> **Exercise instructions**
Return exactly the final stretch of the records below, opening with the line that contains "Screen dimensions: 916x554" and closing with the last line.

----- Material provided

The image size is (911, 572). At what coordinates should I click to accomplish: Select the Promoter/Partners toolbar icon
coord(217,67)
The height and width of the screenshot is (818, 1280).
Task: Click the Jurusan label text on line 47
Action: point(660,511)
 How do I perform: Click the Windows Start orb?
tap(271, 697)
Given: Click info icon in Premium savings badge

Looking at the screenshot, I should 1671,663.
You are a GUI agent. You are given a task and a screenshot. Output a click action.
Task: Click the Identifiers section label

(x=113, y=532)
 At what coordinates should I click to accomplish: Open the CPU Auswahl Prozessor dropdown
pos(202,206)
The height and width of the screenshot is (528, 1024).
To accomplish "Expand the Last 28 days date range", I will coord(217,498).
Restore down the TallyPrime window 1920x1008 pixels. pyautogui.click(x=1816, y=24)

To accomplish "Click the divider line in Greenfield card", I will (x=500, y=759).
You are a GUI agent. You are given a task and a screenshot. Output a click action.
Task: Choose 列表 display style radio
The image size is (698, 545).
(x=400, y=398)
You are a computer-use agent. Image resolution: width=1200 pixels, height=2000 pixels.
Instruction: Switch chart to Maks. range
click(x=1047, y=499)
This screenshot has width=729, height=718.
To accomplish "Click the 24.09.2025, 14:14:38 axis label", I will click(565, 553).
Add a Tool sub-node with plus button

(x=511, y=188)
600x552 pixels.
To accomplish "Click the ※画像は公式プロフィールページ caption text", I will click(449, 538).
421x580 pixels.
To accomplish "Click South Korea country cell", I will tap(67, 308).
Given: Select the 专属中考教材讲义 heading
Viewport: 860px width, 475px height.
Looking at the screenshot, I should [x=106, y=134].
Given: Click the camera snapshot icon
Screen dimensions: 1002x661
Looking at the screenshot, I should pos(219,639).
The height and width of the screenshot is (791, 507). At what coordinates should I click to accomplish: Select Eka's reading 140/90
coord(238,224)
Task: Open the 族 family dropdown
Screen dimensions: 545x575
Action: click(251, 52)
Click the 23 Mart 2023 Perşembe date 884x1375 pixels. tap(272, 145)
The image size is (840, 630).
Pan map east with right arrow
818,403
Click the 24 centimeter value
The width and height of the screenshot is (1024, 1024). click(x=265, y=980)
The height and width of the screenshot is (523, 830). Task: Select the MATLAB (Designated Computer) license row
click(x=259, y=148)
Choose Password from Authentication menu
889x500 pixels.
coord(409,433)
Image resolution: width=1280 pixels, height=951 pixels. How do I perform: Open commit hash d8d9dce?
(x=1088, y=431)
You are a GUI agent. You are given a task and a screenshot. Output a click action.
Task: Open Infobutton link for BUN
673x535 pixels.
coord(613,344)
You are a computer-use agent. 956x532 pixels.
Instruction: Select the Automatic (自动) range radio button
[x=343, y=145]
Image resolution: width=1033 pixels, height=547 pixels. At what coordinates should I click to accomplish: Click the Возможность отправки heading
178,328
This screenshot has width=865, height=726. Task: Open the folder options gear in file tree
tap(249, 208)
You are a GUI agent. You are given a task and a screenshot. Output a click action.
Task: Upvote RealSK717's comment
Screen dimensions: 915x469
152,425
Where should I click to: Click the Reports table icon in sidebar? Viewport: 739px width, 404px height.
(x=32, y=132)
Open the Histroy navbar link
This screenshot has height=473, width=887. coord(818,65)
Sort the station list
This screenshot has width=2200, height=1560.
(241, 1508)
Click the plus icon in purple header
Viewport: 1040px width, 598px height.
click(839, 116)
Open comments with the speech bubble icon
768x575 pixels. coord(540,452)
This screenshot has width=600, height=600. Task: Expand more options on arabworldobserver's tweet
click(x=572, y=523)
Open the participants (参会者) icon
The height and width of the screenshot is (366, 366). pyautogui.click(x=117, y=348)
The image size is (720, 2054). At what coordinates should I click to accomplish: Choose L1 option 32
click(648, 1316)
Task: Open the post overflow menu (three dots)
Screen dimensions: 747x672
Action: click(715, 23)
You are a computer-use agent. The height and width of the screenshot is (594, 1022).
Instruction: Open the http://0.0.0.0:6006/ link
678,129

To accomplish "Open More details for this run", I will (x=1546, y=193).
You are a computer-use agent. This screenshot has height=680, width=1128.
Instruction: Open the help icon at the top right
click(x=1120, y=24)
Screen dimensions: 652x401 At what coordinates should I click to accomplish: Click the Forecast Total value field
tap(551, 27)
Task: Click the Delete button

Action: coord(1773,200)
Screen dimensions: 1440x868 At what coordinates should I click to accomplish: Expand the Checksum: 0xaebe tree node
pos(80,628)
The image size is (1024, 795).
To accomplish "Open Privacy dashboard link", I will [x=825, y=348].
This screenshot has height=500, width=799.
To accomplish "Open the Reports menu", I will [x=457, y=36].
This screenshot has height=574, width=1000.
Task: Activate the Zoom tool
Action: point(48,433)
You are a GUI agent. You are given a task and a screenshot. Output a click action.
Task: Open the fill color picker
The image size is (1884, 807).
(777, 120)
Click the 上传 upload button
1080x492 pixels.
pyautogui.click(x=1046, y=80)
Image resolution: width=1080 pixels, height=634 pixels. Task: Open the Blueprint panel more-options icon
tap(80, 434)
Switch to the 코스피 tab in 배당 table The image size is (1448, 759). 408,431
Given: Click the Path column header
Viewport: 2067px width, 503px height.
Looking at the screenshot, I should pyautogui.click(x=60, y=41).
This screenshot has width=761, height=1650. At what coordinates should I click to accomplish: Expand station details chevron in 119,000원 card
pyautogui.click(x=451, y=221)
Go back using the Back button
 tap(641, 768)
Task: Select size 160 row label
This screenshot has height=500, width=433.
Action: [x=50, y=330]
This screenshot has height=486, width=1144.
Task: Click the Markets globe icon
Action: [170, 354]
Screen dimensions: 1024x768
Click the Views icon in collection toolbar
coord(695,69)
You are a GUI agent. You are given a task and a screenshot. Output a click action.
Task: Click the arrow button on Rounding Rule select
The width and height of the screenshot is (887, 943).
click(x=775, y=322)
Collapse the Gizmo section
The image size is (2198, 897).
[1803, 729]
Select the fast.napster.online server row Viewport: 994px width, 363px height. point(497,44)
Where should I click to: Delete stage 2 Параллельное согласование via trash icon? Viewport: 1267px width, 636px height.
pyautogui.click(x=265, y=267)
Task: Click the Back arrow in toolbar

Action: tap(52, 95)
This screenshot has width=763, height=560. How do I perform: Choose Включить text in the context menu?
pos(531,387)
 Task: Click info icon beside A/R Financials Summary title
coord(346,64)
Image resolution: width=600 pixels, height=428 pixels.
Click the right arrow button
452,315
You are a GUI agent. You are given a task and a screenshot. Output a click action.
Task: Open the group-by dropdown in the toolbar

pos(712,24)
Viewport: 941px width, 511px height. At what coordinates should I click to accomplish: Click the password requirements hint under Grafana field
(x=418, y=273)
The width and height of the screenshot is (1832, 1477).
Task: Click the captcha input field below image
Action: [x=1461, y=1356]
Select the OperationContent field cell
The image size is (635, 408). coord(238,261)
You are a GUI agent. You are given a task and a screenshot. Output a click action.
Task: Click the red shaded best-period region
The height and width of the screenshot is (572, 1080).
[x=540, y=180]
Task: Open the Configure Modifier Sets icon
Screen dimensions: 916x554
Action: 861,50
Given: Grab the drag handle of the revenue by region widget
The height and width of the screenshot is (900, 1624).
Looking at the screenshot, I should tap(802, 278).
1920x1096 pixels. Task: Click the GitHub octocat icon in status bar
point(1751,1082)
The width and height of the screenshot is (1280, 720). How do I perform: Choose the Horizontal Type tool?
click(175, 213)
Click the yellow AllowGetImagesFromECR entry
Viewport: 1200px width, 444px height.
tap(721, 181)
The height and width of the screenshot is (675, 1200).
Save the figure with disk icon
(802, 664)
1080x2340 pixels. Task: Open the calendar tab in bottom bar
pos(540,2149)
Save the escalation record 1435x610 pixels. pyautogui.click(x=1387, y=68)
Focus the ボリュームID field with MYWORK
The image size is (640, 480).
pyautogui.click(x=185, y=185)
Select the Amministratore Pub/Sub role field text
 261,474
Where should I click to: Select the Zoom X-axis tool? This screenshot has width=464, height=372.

----------

> **Solution to this exercise**
Screen dimensions: 916x554
Action: 861,50
Given: Grab the drag handle of the revenue by region widget
The height and width of the screenshot is (900, 1624).
Looking at the screenshot, I should tap(802, 278).
1920x1096 pixels. Task: Click the GitHub octocat icon in status bar
point(1751,1082)
The width and height of the screenshot is (1280, 720). How do I perform: Choose the Horizontal Type tool?
click(175, 213)
Click the yellow AllowGetImagesFromECR entry
Viewport: 1200px width, 444px height.
tap(721, 181)
The height and width of the screenshot is (675, 1200).
Save the figure with disk icon
(802, 664)
1080x2340 pixels. Task: Open the calendar tab in bottom bar
pos(540,2149)
Save the escalation record 1435x610 pixels. pyautogui.click(x=1387, y=68)
Focus the ボリュームID field with MYWORK
The image size is (640, 480).
pyautogui.click(x=185, y=185)
Select the Amministratore Pub/Sub role field text
 261,474
Where should I click to: Select the Zoom X-axis tool? This screenshot has width=464, height=372.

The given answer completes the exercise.